A federal appeals court turned away Jan. 19 a case that sought to force the U.S. Fish and Wildlife Service to update its recovery plan for the grizzly bear. The decision cast recovery plans as being outside the scope of a federal statute’s provision allowing for petitions to amend agency rules.
The Center for Biological Diversity filed a lawsuit seeking to compel amendment of USFWS’ framework for managing Ursus arctos horribilis after the agency rejected its 2014 petition. The Center asked USFWS to expand the grizzly bear recovery area to Arizona, California, New Mexico, and Utah.
The agency denied the environmental advocacy organization’s request on grounds that an Endangered Species Act recovery plan is not a “rule” under the Administrative Procedure Act. USFWS also said that it had focused recovery efforts only on regions of the country where the animal was present in 1975, the year grizzlies were added to the list of threatened and endangered species.
A federal court in Montana upheld the agency’s decision, holding that recovery plans are not APA rules. U.S. District Judge Dana Christensen’s Dec. 2020 decision said that ESA recovery plans do not implement law or policy.
“[T]he Center’s argument—in sum, that a recovery plan is a rule because it implements the statutory requirements for a recovery plan—is circular and therefore unpersuasive,” the court declared. “A recovery plan does not implement conservation policy because it does not, in and of itself, create change; it doesn’t put itself into effect.”
The net result of the analysis, Christensen argued, is that “the Center’s so-called ‘petition’ is simply a solicitation letter for which the Service had no legal obligation to respond (and correspondingly, its denial letter creates no rights or obligations and there is no final agency action).” As a result, the court lacked jurisdiction to order USFWS to respond to the petition.
Two judges on a panel of the U.S. Court of Appeals for the Ninth Circuit affirmed Christensen’s ruling.
“The caselaw makes plain that adoption of a recovery plan is not agency action by which rights or obligations have been determined, or from which legal consequences will flow,” wrote senior U.S. circuit judge Andrew D. Hurwitz. “The Endangered Species Act does not mandate compliance with recovery plans for endangered species.”
Hurwitz’ opinion was joined by Judge Danny J. Boggs of the U.S. Court of Appeals for the 6th Circuit.
Judge Jennifer Sung, who joined the court last year, dissented.
USFWS first issued a recovery plan for U. arctos horribilis in 1982. The agency updated it in 1993, but not since.
+++
From the article on the grizzly bear recovery plan case, set down the passage word for word, starting at "The agency denied" and stopping after "law or policy.".
+++
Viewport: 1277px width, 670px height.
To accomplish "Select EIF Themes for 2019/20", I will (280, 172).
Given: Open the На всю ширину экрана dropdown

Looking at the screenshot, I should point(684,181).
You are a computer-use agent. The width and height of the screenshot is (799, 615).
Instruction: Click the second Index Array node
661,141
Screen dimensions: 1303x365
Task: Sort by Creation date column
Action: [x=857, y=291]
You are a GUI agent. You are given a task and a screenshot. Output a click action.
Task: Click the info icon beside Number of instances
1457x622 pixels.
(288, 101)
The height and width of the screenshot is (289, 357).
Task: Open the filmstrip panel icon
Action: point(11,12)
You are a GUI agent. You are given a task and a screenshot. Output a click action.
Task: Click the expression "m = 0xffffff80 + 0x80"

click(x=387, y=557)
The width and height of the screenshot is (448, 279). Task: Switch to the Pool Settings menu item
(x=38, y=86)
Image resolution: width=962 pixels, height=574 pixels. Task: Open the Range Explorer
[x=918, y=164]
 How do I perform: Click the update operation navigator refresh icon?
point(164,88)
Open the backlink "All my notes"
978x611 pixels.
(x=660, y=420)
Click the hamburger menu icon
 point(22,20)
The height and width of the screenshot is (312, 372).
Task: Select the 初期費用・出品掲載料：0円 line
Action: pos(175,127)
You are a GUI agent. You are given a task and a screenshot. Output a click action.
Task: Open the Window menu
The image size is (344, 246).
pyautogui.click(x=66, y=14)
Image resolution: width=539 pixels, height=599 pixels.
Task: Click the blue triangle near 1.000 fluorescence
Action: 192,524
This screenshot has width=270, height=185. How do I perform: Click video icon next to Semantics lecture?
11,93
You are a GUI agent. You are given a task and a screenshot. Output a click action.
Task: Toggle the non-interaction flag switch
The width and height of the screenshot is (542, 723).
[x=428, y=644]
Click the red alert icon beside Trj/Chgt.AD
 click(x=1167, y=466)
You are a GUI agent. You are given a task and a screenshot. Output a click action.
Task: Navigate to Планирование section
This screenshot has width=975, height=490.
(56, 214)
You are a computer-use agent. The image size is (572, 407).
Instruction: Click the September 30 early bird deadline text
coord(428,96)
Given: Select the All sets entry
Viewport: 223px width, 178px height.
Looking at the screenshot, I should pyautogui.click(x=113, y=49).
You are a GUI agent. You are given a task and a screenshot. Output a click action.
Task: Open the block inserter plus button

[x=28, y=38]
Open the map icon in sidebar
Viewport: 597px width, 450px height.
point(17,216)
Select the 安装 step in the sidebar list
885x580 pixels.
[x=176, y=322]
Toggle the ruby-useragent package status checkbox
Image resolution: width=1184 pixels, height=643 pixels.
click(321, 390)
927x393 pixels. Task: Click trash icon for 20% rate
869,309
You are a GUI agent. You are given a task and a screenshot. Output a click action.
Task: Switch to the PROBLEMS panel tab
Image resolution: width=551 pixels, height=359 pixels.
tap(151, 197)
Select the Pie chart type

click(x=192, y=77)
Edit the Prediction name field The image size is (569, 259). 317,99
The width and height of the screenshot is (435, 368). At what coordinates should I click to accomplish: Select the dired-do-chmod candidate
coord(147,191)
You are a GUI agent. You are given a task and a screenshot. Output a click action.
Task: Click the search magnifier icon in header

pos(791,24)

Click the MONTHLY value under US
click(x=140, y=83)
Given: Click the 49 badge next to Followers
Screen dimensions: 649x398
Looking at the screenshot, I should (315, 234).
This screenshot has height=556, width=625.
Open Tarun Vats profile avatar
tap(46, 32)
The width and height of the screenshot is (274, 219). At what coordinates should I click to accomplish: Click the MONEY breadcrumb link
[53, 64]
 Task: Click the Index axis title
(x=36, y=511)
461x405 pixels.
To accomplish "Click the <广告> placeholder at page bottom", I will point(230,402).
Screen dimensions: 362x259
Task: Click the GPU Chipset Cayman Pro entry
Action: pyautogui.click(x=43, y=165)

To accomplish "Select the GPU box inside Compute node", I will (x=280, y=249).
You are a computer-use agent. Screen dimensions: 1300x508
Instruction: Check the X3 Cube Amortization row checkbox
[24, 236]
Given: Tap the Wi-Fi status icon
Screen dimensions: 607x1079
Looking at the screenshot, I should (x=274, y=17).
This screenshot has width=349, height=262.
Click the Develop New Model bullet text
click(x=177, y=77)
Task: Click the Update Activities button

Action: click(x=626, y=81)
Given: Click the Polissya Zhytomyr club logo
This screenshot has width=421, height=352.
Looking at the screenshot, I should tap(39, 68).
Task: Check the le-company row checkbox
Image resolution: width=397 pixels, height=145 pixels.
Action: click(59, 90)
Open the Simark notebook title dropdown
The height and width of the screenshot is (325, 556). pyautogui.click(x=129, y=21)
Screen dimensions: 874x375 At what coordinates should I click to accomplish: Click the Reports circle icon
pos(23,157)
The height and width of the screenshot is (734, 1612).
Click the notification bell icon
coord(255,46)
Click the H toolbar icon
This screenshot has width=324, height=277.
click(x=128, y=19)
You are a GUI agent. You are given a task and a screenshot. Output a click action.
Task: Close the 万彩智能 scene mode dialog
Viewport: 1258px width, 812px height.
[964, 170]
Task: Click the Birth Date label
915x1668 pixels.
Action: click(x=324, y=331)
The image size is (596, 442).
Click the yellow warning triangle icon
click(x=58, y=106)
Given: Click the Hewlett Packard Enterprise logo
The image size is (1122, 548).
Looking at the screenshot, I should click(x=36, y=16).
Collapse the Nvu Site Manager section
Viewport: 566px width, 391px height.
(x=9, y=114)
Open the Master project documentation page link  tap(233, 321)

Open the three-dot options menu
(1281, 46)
+++
## FINISHED TASK:
The agency denied the environmental advocacy organization’s request on grounds that an Endangered Species Act recovery plan is not a “rule” under the Administrative Procedure Act. USFWS also said that it had focused recovery efforts only on regions of the country where the animal was present in 1975, the year grizzlies were added to the list of threatened and endangered species.
A federal court in Montana upheld the agency’s decision, holding that recovery plans are not APA rules. U.S. District Judge Dana Christensen’s Dec. 2020 decision said that ESA recovery plans do not implement law or policy.